Continue the forum thread about finding a gunsmith for a Remington R25 from where it stops.

▶ **TEXT PASSAGE**:
======

# Gunsmith?



## my3nme (Oct 9, 2007)

Pensacola or Mobile, who's the best? Thanks


----------



## countryjwh (Nov 20, 2007)

What do you need done?


----------



## my3nme (Oct 9, 2007)

have a Remington R25 .308 that will not eject correctly. Called Remington and tried to do what they said but still not 100%. If I have to ship it I have to take scope off and it's just a pain in the rear.


----------



## Coconut Joe (Oct 5, 2007)

Not trying to derail thread but how do you like the R25 good/bad? I'm trying to decide between R25 and Ruger Gun Scout.


----------



## my3nme (Oct 9, 2007)

I bought the gun for my youngest son. Put the trijcon 3x15x56 accupoint. It is fine. He was shooting a 7.08 Rugar. He's only 10 but has killed a couple of bucks most grown men would be proud of. It is a minor fix I believe.

======

▶ **GIVEN INFORMATION**:
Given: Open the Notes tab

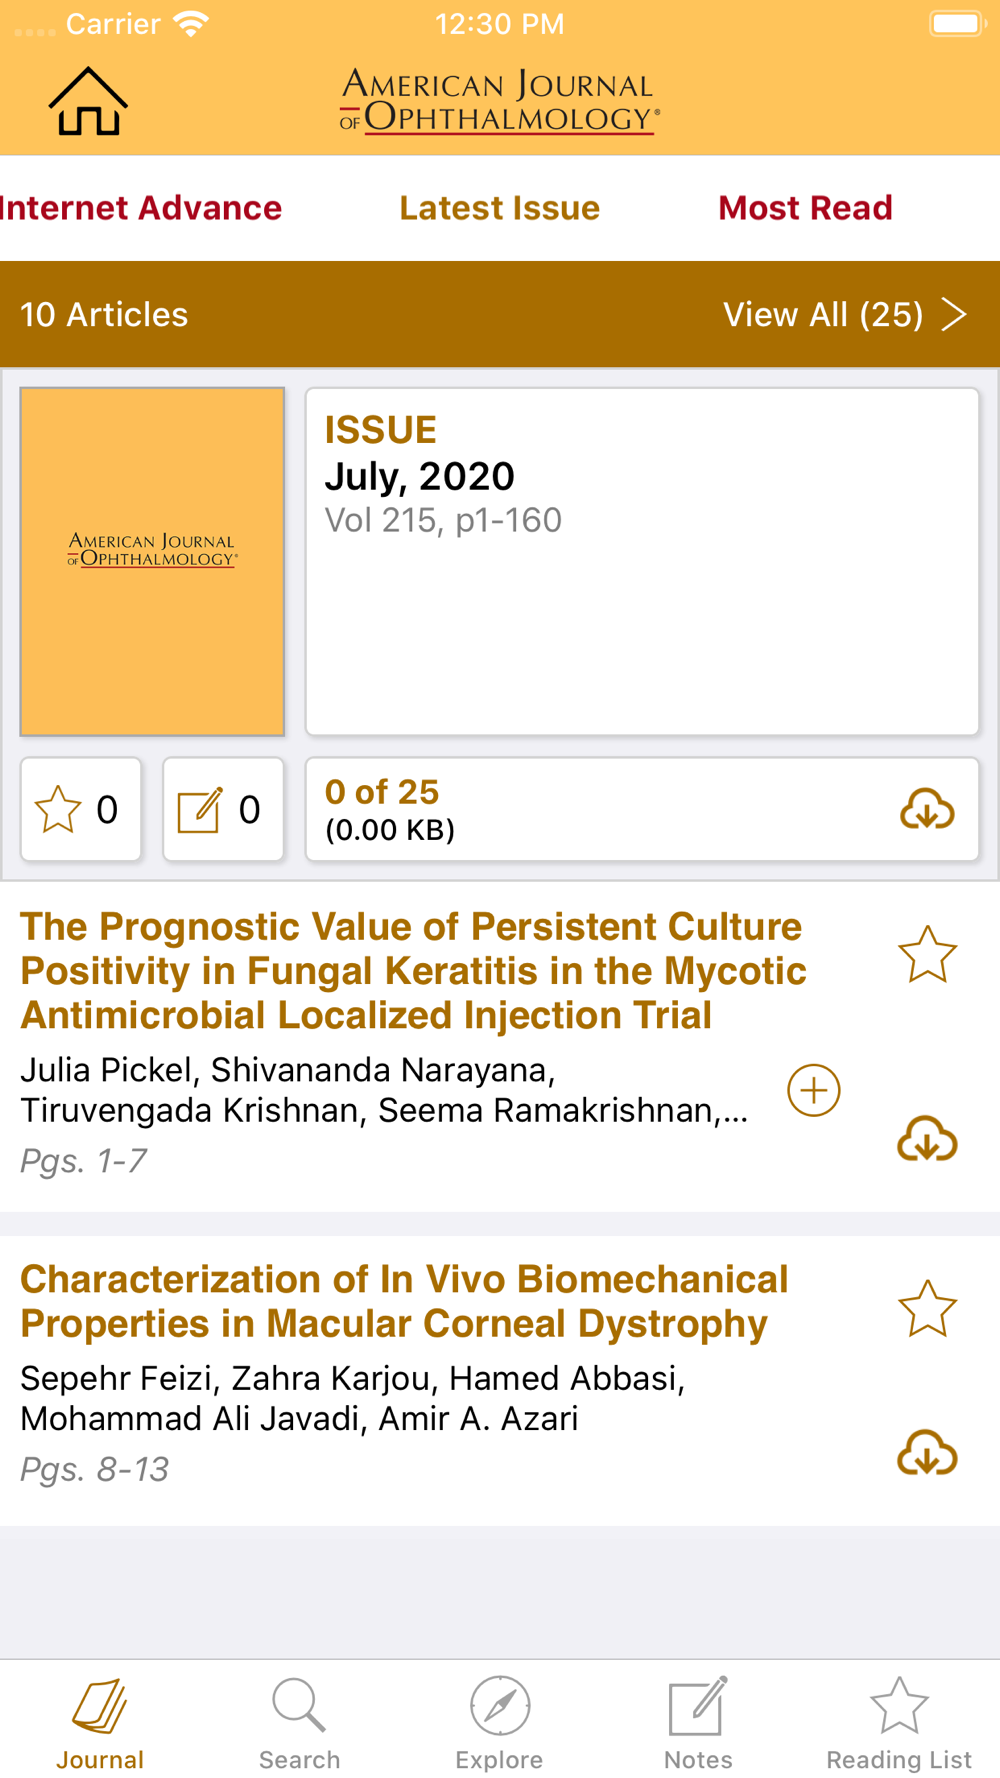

======

▶ **ANSWER FOR THIS EXERCISE**:
----------



## CHUMM BUCKET (Jul 2, 2008)

*pensacola*

rick @ lock & gun on garden st. i promise you will like him. "keep smiling"


----------



## BlazerBen (Feb 17, 2011)

Mr. Terry Marsh up in Walnut Hill, he is the best there is with any kind of gun, take it to him and not only will it work properly it will drive tacks at 100 yds.


----------



## CallMeQuig (May 30, 2011)

+1 for Rick at lock and gun


----------



## my3nme (Oct 9, 2007)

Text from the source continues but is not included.